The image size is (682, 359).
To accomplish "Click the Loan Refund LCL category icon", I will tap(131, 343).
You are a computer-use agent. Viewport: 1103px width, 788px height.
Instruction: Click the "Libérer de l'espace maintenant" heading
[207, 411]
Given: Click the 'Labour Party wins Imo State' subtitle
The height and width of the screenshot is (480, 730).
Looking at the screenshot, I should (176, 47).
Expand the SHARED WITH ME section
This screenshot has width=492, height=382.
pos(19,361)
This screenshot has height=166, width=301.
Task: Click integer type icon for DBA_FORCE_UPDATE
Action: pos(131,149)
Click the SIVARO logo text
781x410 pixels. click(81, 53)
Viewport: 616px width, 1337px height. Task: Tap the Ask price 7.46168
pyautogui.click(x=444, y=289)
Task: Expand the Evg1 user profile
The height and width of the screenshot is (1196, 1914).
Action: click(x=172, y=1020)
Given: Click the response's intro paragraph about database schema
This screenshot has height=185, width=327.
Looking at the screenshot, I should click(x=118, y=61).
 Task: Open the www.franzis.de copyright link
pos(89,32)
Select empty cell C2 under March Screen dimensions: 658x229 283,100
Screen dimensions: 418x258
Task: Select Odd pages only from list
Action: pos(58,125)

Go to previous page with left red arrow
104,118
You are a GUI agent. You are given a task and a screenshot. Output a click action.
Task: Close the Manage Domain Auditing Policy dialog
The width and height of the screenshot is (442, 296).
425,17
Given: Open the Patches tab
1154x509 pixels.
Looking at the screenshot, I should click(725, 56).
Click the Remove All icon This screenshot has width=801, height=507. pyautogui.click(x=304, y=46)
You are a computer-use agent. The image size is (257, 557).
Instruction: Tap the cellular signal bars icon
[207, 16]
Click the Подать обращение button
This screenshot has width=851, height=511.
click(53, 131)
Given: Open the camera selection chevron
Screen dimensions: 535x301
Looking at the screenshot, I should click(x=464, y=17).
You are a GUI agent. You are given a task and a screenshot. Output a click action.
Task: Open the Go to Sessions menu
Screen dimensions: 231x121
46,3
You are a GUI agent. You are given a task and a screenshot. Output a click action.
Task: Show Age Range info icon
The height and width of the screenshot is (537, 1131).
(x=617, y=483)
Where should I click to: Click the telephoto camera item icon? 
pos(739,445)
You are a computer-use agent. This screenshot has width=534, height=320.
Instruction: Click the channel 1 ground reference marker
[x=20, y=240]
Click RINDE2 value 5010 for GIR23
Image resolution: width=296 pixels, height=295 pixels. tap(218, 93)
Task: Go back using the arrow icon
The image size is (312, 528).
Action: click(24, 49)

□ □ □ □

_What is required_
All the material above should be copied word for word.

_Output below_
The image size is (682, 359).
To accomplish "Click the Loan Refund LCL category icon", I will tap(131, 343).
You are a computer-use agent. Viewport: 1103px width, 788px height.
Instruction: Click the "Libérer de l'espace maintenant" heading
[207, 411]
Given: Click the 'Labour Party wins Imo State' subtitle
The height and width of the screenshot is (480, 730).
Looking at the screenshot, I should (176, 47).
Expand the SHARED WITH ME section
This screenshot has width=492, height=382.
pos(19,361)
This screenshot has height=166, width=301.
Task: Click integer type icon for DBA_FORCE_UPDATE
Action: pos(131,149)
Click the SIVARO logo text
781x410 pixels. click(81, 53)
Viewport: 616px width, 1337px height. Task: Tap the Ask price 7.46168
pyautogui.click(x=444, y=289)
Task: Expand the Evg1 user profile
The height and width of the screenshot is (1196, 1914).
Action: click(x=172, y=1020)
Given: Click the response's intro paragraph about database schema
This screenshot has height=185, width=327.
Looking at the screenshot, I should click(x=118, y=61).
 Task: Open the www.franzis.de copyright link
pos(89,32)
Select empty cell C2 under March Screen dimensions: 658x229 283,100
Screen dimensions: 418x258
Task: Select Odd pages only from list
Action: pos(58,125)

Go to previous page with left red arrow
104,118
You are a GUI agent. You are given a task and a screenshot. Output a click action.
Task: Close the Manage Domain Auditing Policy dialog
The width and height of the screenshot is (442, 296).
425,17
Given: Open the Patches tab
1154x509 pixels.
Looking at the screenshot, I should click(725, 56).
Click the Remove All icon This screenshot has width=801, height=507. pyautogui.click(x=304, y=46)
You are a computer-use agent. The image size is (257, 557).
Instruction: Tap the cellular signal bars icon
[207, 16]
Click the Подать обращение button
This screenshot has width=851, height=511.
click(53, 131)
Given: Open the camera selection chevron
Screen dimensions: 535x301
Looking at the screenshot, I should click(x=464, y=17).
You are a GUI agent. You are given a task and a screenshot. Output a click action.
Task: Open the Go to Sessions menu
Screen dimensions: 231x121
46,3
You are a GUI agent. You are given a task and a screenshot. Output a click action.
Task: Show Age Range info icon
The height and width of the screenshot is (537, 1131).
(x=617, y=483)
Where should I click to: Click the telephoto camera item icon? 
pos(739,445)
You are a computer-use agent. This screenshot has width=534, height=320.
Instruction: Click the channel 1 ground reference marker
[x=20, y=240]
Click RINDE2 value 5010 for GIR23
Image resolution: width=296 pixels, height=295 pixels. tap(218, 93)
Task: Go back using the arrow icon
The image size is (312, 528).
Action: click(24, 49)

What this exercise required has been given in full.